Restate the records exactly. Include all of them.

Data for this task.

▼▼▼

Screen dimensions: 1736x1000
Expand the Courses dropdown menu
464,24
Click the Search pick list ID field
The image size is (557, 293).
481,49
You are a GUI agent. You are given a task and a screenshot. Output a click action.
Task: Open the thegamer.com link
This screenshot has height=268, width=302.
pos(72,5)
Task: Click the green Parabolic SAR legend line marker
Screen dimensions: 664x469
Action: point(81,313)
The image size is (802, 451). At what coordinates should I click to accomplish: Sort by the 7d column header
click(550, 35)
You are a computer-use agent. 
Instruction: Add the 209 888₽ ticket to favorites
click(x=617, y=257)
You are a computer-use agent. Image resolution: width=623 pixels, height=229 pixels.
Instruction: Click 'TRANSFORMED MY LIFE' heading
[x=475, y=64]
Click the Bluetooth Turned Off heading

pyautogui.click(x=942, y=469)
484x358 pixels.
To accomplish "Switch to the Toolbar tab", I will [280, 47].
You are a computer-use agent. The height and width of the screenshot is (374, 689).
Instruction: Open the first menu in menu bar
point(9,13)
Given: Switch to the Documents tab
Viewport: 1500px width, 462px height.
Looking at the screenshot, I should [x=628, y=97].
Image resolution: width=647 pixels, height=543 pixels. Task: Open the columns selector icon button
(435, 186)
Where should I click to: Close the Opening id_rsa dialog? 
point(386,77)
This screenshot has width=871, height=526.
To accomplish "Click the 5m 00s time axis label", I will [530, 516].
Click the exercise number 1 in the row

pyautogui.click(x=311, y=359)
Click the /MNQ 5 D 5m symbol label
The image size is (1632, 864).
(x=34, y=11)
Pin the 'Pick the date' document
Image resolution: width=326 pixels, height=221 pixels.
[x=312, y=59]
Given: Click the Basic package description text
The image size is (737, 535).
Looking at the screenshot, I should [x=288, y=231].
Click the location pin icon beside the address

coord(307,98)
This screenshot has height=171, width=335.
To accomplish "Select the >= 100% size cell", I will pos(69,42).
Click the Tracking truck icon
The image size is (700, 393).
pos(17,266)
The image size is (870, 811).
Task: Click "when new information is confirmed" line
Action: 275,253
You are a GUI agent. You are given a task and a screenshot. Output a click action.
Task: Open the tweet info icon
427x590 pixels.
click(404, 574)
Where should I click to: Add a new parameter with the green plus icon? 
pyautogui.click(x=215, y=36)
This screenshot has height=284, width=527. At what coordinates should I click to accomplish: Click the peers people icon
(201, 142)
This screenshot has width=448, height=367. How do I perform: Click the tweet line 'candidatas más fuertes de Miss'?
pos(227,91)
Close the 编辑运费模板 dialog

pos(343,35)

▲▲▲

Answer section.
Screen dimensions: 1736x1000
Expand the Courses dropdown menu
464,24
Click the Search pick list ID field
The image size is (557, 293).
481,49
You are a GUI agent. You are given a task and a screenshot. Output a click action.
Task: Open the thegamer.com link
This screenshot has height=268, width=302.
pos(72,5)
Task: Click the green Parabolic SAR legend line marker
Screen dimensions: 664x469
Action: point(81,313)
The image size is (802, 451). At what coordinates should I click to accomplish: Sort by the 7d column header
click(550, 35)
You are a computer-use agent. 
Instruction: Add the 209 888₽ ticket to favorites
click(x=617, y=257)
You are a computer-use agent. Image resolution: width=623 pixels, height=229 pixels.
Instruction: Click 'TRANSFORMED MY LIFE' heading
[x=475, y=64]
Click the Bluetooth Turned Off heading

pyautogui.click(x=942, y=469)
484x358 pixels.
To accomplish "Switch to the Toolbar tab", I will [280, 47].
You are a computer-use agent. The height and width of the screenshot is (374, 689).
Instruction: Open the first menu in menu bar
point(9,13)
Given: Switch to the Documents tab
Viewport: 1500px width, 462px height.
Looking at the screenshot, I should [x=628, y=97].
Image resolution: width=647 pixels, height=543 pixels. Task: Open the columns selector icon button
(435, 186)
Where should I click to: Close the Opening id_rsa dialog? 
point(386,77)
This screenshot has width=871, height=526.
To accomplish "Click the 5m 00s time axis label", I will [530, 516].
Click the exercise number 1 in the row

pyautogui.click(x=311, y=359)
Click the /MNQ 5 D 5m symbol label
The image size is (1632, 864).
(x=34, y=11)
Pin the 'Pick the date' document
Image resolution: width=326 pixels, height=221 pixels.
[x=312, y=59]
Given: Click the Basic package description text
The image size is (737, 535).
Looking at the screenshot, I should [x=288, y=231].
Click the location pin icon beside the address

coord(307,98)
This screenshot has height=171, width=335.
To accomplish "Select the >= 100% size cell", I will pos(69,42).
Click the Tracking truck icon
The image size is (700, 393).
pos(17,266)
The image size is (870, 811).
Task: Click "when new information is confirmed" line
Action: 275,253
You are a GUI agent. You are given a task and a screenshot. Output a click action.
Task: Open the tweet info icon
427x590 pixels.
click(404, 574)
Where should I click to: Add a new parameter with the green plus icon? 
pyautogui.click(x=215, y=36)
This screenshot has height=284, width=527. At what coordinates should I click to accomplish: Click the peers people icon
(201, 142)
This screenshot has width=448, height=367. How do I perform: Click the tweet line 'candidatas más fuertes de Miss'?
pos(227,91)
Close the 编辑运费模板 dialog

pos(343,35)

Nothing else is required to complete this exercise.